Yakın tarihe dönerek somut örnekler verelim. Emperyalizm Osmanlı’yı yarı sömürge haline getirmişti. Osmanlı sonunda borçlarını ödeyemez oldu yani iflas etti. Sonunda Yeni Osmanlıların yere göğe koyamadığı Sultan İkinci Abdülhamit 28 Muharrem 1299’da (20 Aralık 1881) Muharrem Kararnamesi yayınladı. Buna göre İngiliz, Fransız, Avusturya, Alman, İtalyan, Hollanda hükümet temsilcileri ile Galata bankerleri yedi üyeden oluşan Düyunu Umumiye (Genel borçlar) idaresi kuracaklardı. Devletin temel gelirleri bu idare tarafından toplanacak ve borçlar bu şekilde tahsil edilecekti. Tuz, tütün, alkollü içkiler, damga pulu, İstanbul Balıkhanesi vergileri ile gümrük gelirleri Düyunu Umumiye İdaresine aitti. Düyunu Umumiye devlet içinde devletti. 26 Bölge 720 ilçe müdürlüğü vardı. Genel Müdürlük bugünkü İstanbul Erkek Lisesi’ydi. Memurlar Avrupalıydı ama emeklilik hakları vardı.
En önemli gelir ise tütün üretiminden geliyordu. Onun için ayrıca Reji İdaresi kuruldu. Herkes ürettiği tütünü buraya vermek zorundaydı. Tütünün fiyatını da reji idaresi belirliyordu. Tütünü dışarıya satanlar kaçakçı sayılıyordu. Onları takip için özel bir güvenlik örgütü kurulmuştu. Neferlerin adı kolcu, takip ettikleri köylülerin de ayıngacıydı. Bodrum’un ünlü Çökertme türküsü bunların öyküsünü anlatır…
Lozan anlaşmasında İngiltere, Fransa ve diğer devletler Düyunu Umumiye’nin ve kapitülasyonların devamını istiyorlardı. İsmet Paşa şiddetle direniyordu. Görüşmeler bu nedenle kesintiye uğramıştı. Sonunda Cumhuriyet Hükümetleri Osmanlı’nın borçlarını ödeme koşuluyla bu yabancı kurumdan kurtuldular.
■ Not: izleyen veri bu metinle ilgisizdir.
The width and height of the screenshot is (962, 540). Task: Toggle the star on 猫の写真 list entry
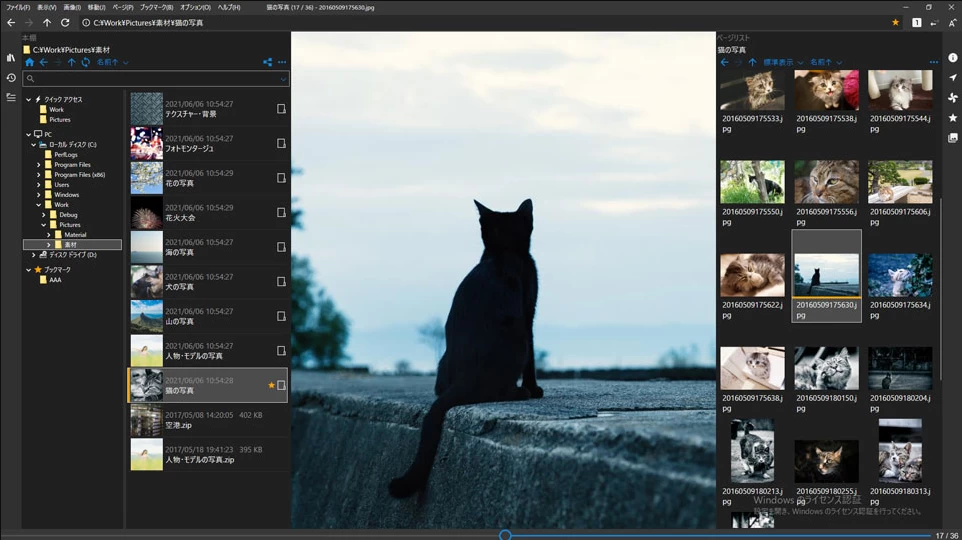coord(271,385)
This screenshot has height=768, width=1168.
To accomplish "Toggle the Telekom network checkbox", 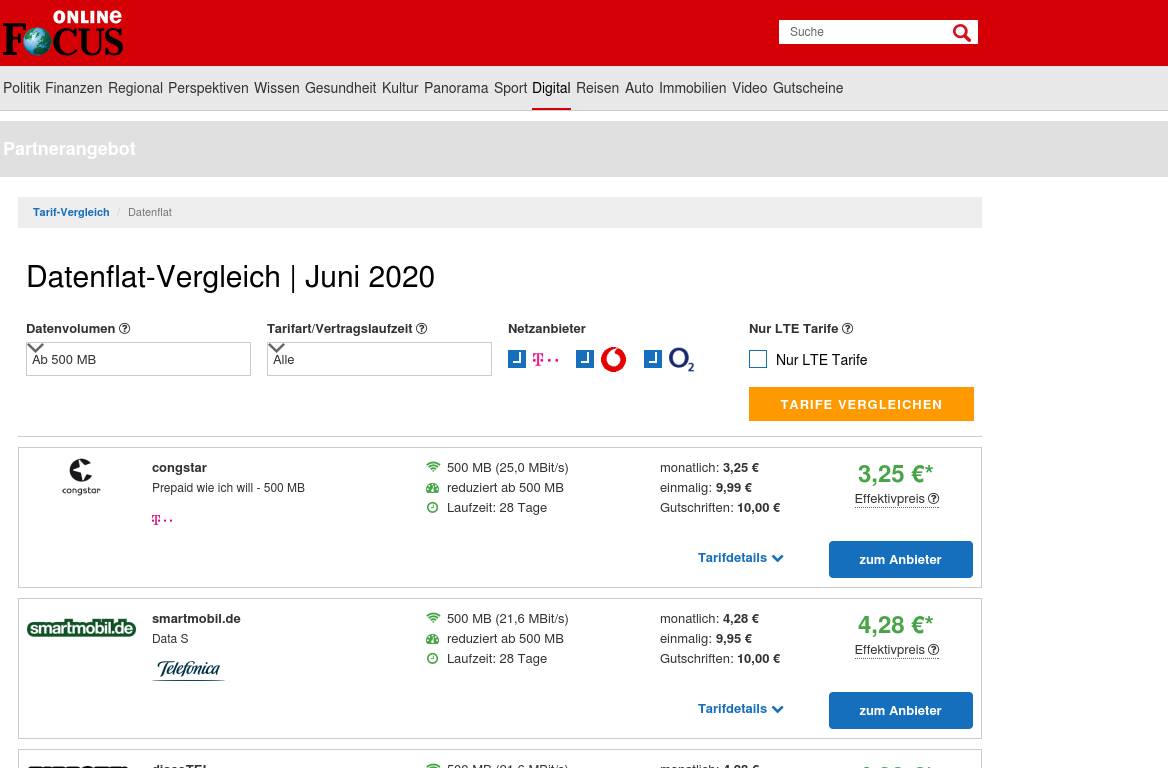I will point(517,359).
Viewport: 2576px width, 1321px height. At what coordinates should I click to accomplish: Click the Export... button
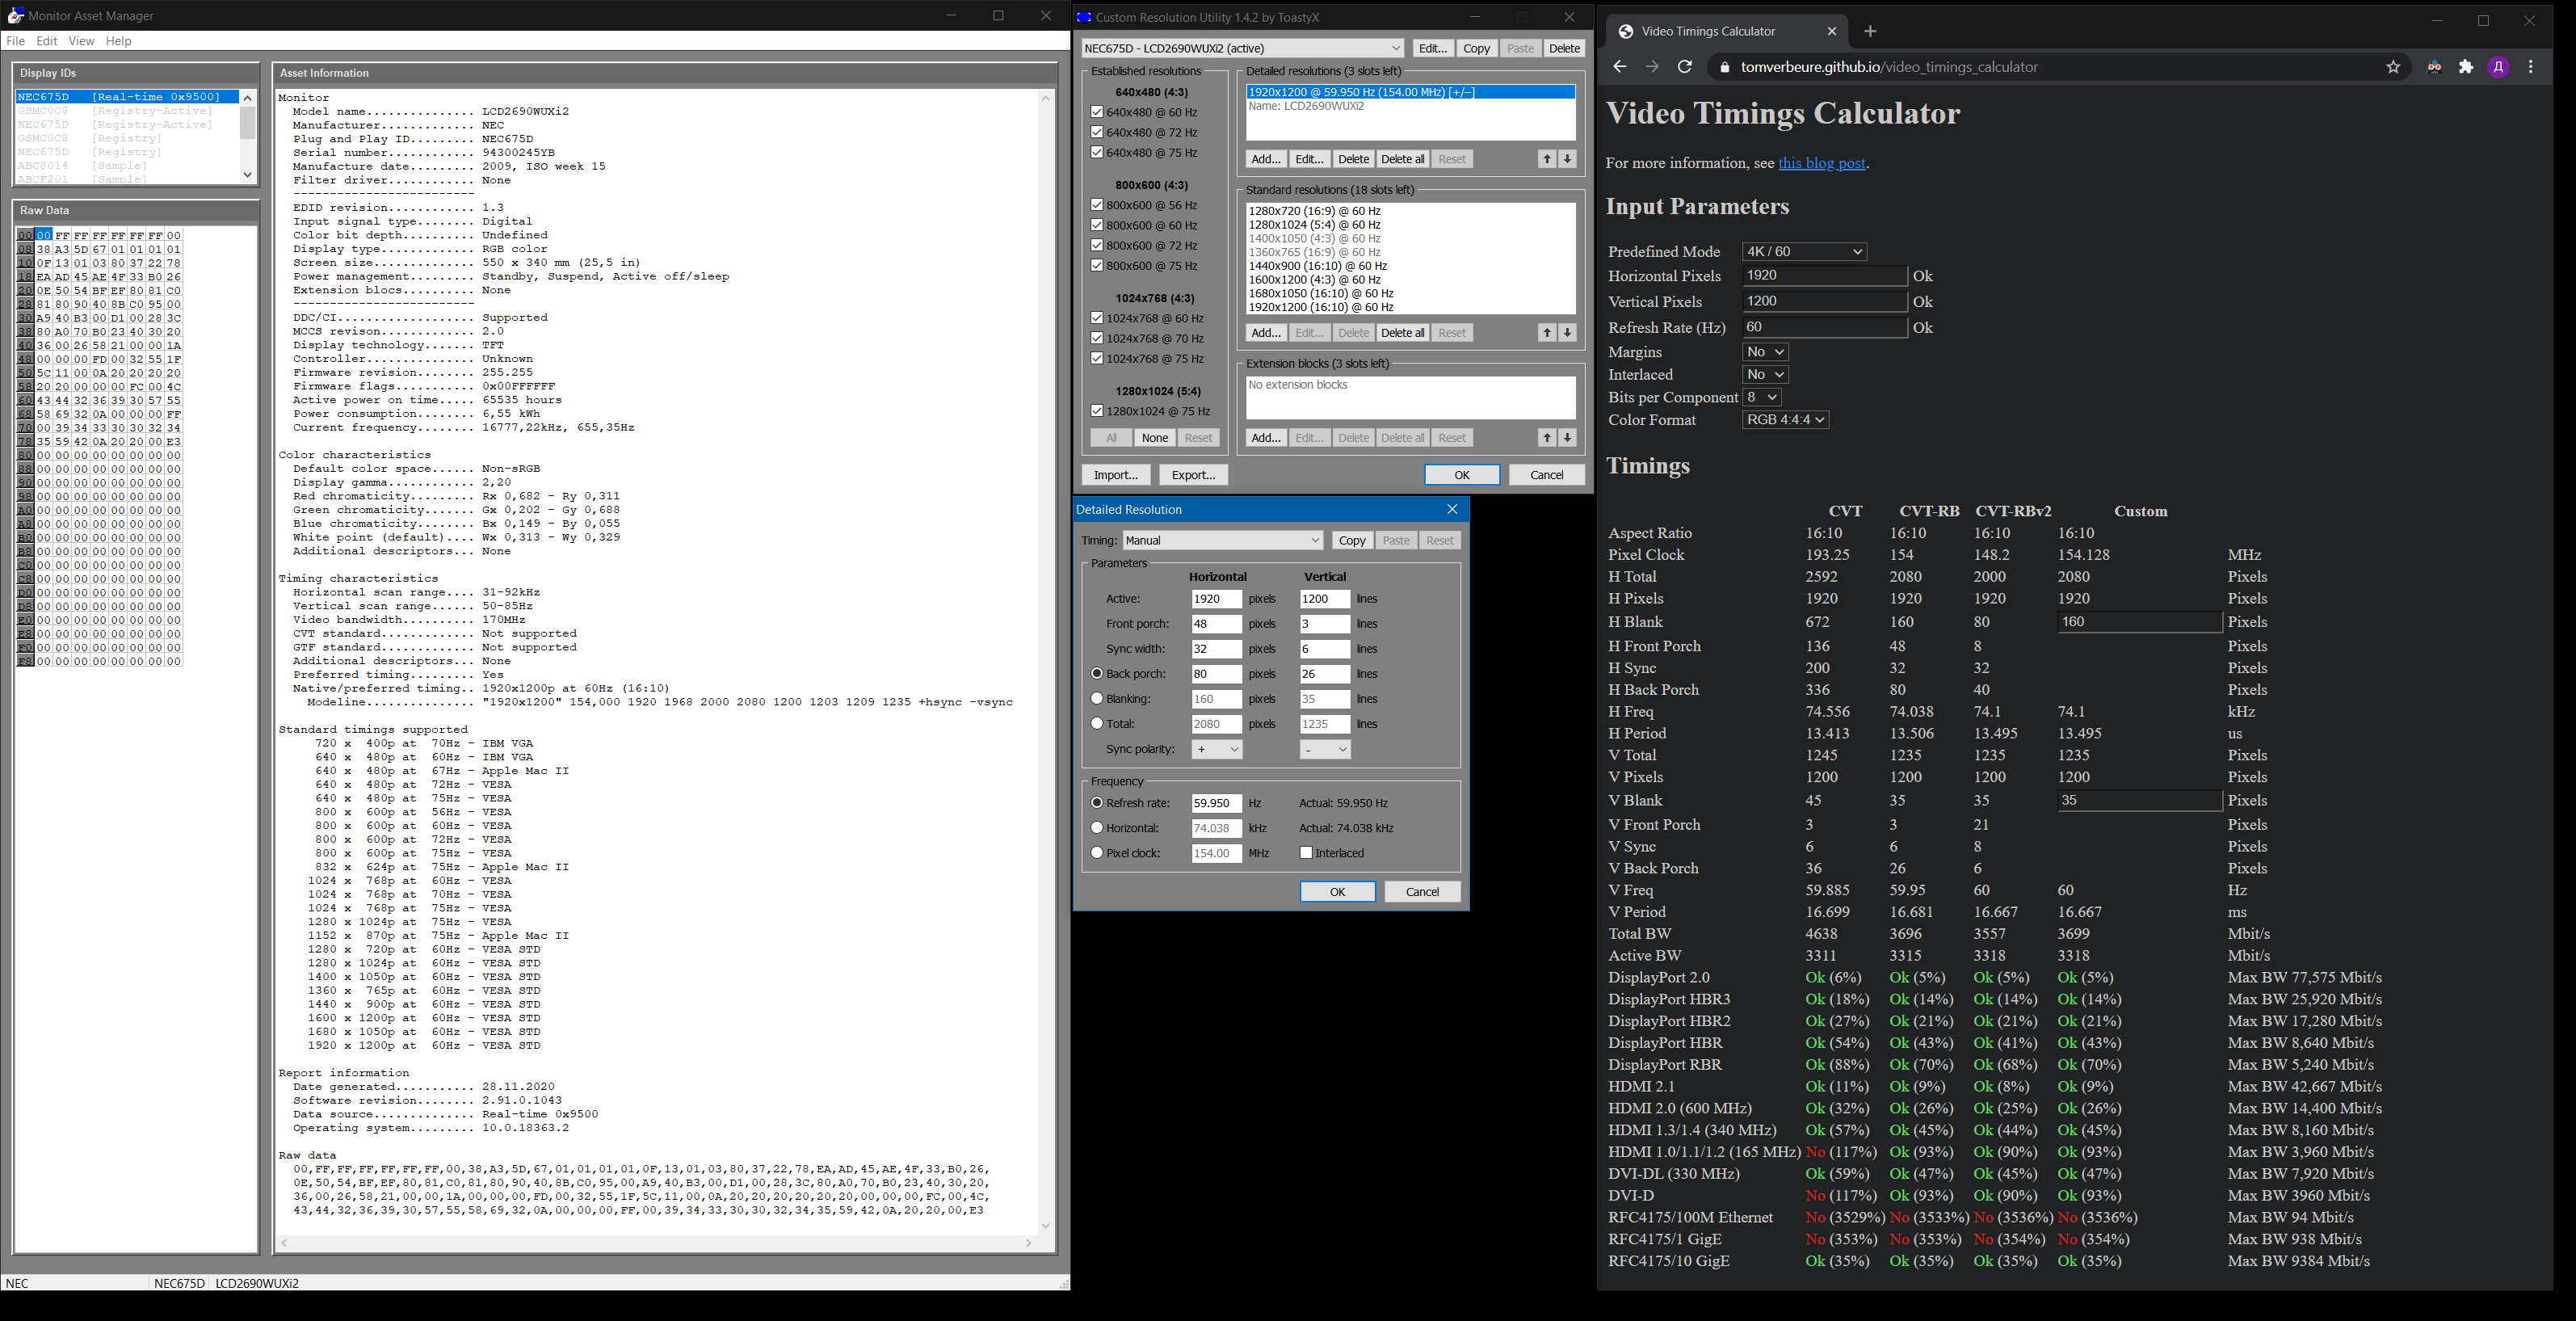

Tütün rejisi 1925 yılında dört milyon lira karşılığında millileştirildi ve devletleştirildi.
1923’ten sonraki hükümetler bir yandan Düyunu Umumiye borçlarını öderken, öte yandan da yabancı şirketleri satın alarak millileştiriyorlardı. 1 Temmuz 1926’da ülkemiz denizlerindeki yük ve yolcu taşıma hakkı yabancılardan alındı. Kutladığımız Kabotaj Bayramı son günlerde hatırlanmıyor bile!
Haydar Paşa liman ve rıhtımı, Haydar Paşa- Ankara, Eskişehir-Konya, İzmir-Aydın, Arifiye-Adapazarı, Mersin-Tarsus-Adana, İzmir-Afyon, Manisa-Bandırma demiryolu hatları yabancı şirketler tarafından işletiliyordu. Hepsi satın alındı ve millileştirildi.
Ereğli Liman, İzmir Rıhtım, Ergani Bakır İşletmeleri, İstanbul Tramvay, Telefon, Elektrik, Su, İzmir Rıhtım, Elektrik, Tramvay, Ankara Havagazı şirketleri de ilk ağızda yabancılardan satın alınarak millileştirilen kuruşlardı. Diğer irili ufaklı yerli ve milliye dönüştürülen tesisleri yazmaya bu köşenin satırları elvermiyor!
Yerli ve millî konusunu yazmayı sürdüreceğim. Çakma yerli ve millî uygulamaları açığa çıkarmak demokrasimiz için büyük önem taşıyor kanısındayım. Kimse kimseyi enayi yerine koymasın!